Opus 4.5 likely hit new pre-training (3x cheaper, smarter), birthing 4.6/4.7 as costlier post-tunes. GPT-4o-mini to 4o felt iterative; 4.5 was revolutionary, warranting GPT-6 naming. Exceptions like Grok-4's RL-heavy spend or Cursor's Composer 2 (4x post over Kimi's pre) prove post-training's punch, but labs release 5-6 internals post-pretrain, keeping iteration affordable.

Dario Amodei frames it starkly: treat models as "separate companies." A $100M 2023 model earning $200M revenue profits despite firm-wide losses from scaling next-gen ($1B train for $2B revenue). "If you look at each model... the model that was trained in 2023 was profitable... even if you add inference costs... you're kind of in a good state." This per-model lens shows viability if revenue scales with compute bets.

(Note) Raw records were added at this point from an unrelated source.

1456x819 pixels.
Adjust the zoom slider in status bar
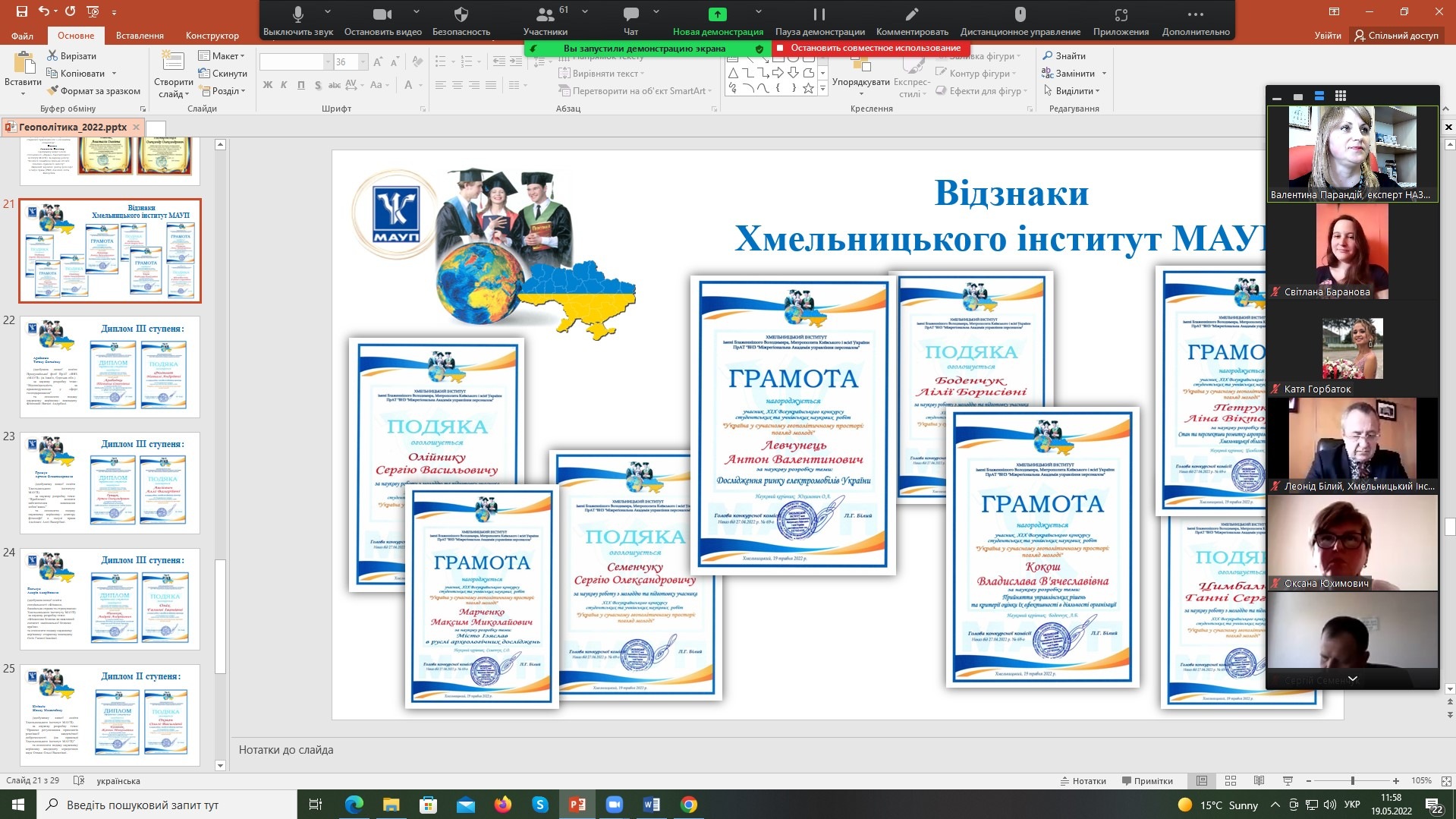click(x=1352, y=780)
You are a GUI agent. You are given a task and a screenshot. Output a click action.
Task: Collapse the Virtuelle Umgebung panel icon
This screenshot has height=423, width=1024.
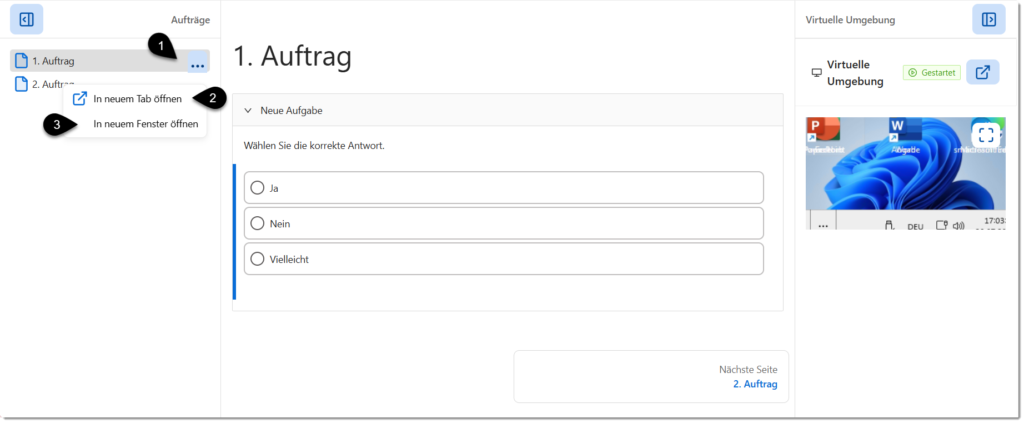click(x=989, y=19)
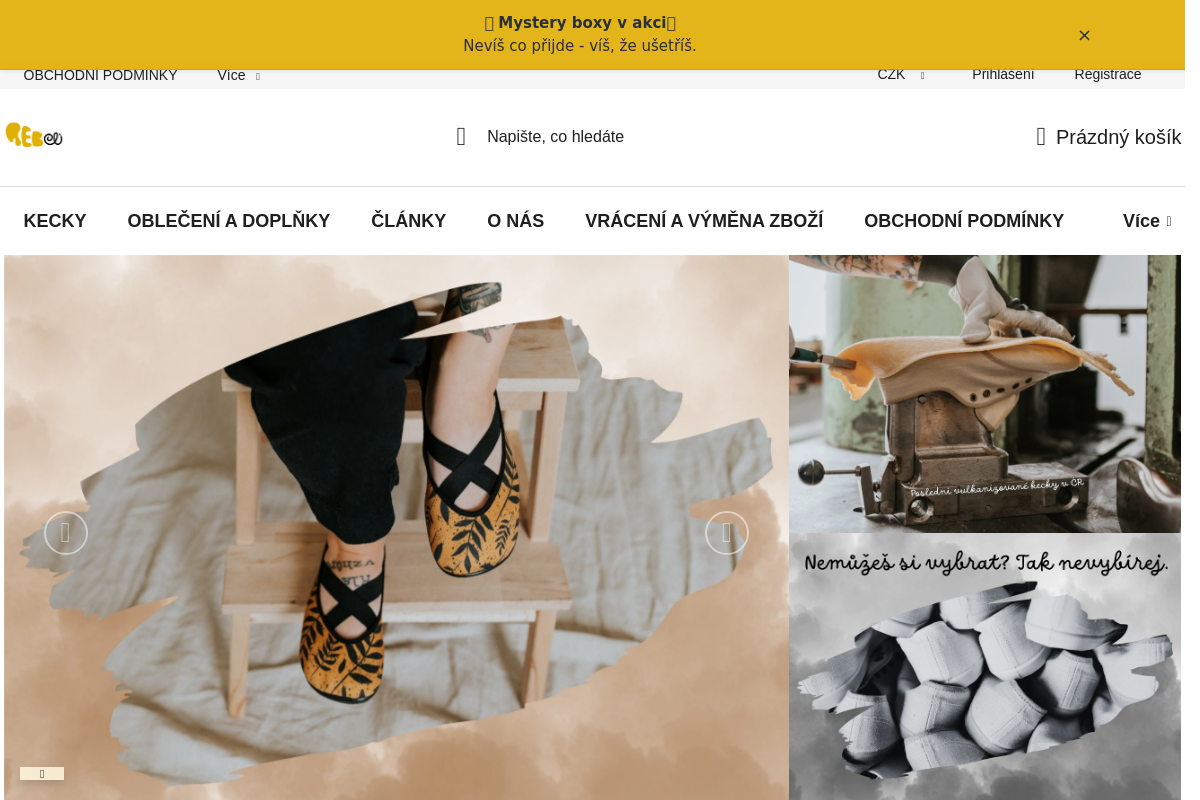The image size is (1200, 800).
Task: Expand Více in the top bar
Action: coord(238,75)
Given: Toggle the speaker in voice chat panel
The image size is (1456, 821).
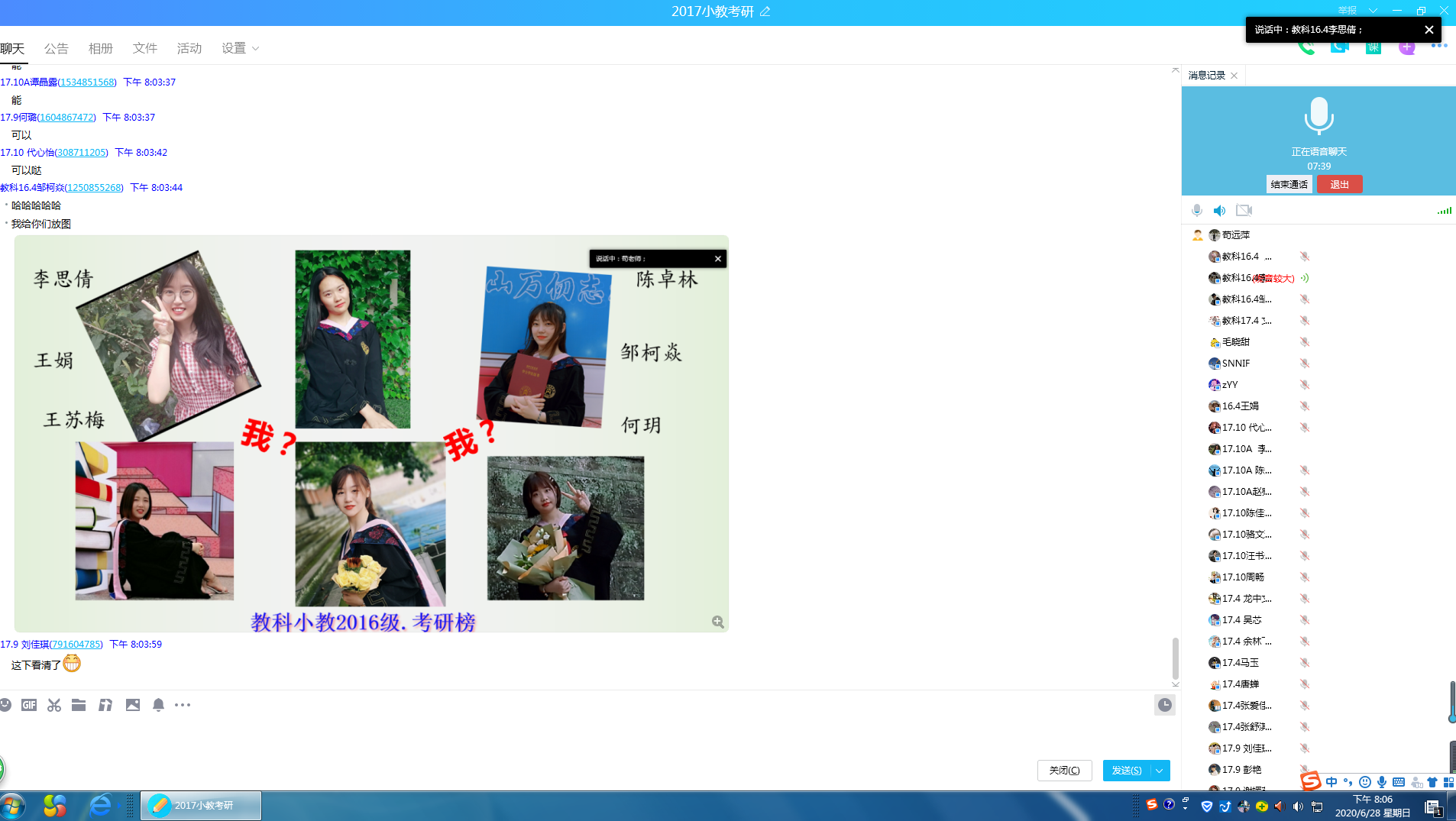Looking at the screenshot, I should (1220, 210).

Enterprise Priority Exposes Consumer Limits

Microsoft's Copilot shift—pausing signups, ditching messages for compute pricing—signals capacity crisis. They don't need revenue from $40 users; they need Azure GPUs for enterprise. Historically light Copilot load allowed subsidies, but growth strained reservations. "You pause signups because you don't have capacity," Theo stresses. Labs ignore $20-to-$100 upsells; subscriptions market to enterprises, but compute hoarding now bites.

Prime's right on shaky foundations—Anthropic's test, Copilot pause—but misses history (Cursor pioneered fixes) and nuance: not revenue squeezes, but GPU fights. OpenAI's $120B runway burns $5-7B/month; changes test viability amid scaling laws demanding perpetual reinvestment.

"The problem isn't that there isn't enough money... All they care about is their enterprise customers that they make actual money from."

Key Takeaways

AI pricing pivots stem from compute bottlenecks for enterprise, not consumer nickel-and-diming—prioritize off-peak or higher tiers to sustain access.
Message-based pricing fails spectacularly for variable-cost inference; demand compute-proportional models from tools like Copilot.
Consumer subs are 20-25x subsidized marketing plays—extract max value now before full clawback.
Electricity is 15-20% of API costs; heavy local GPU runs demand power audits (e.g., $500-1k/month per rig).
Per-model profitability (pre-train amortized over revenue) holds if scaling laws deliver; post-training iterations are cheaper bets for capability jumps.
Cursor's early switch proves non-labs can't subsidize—audit $/compute ratios across providers.
Peak-hour limits and tier gates ration fixed GPUs; enterprise trumps all.
Watch for more pauses/sign-up halts as signals of capacity walls over cashflow woes.
Post-training (RLHF) drives agent/code gains efficiently—fine-tunes like Composer 2 outperform naive pre-trains.
Labs release polished internals post-pretrain; rapid drops aren't always billion-dollar overhauls.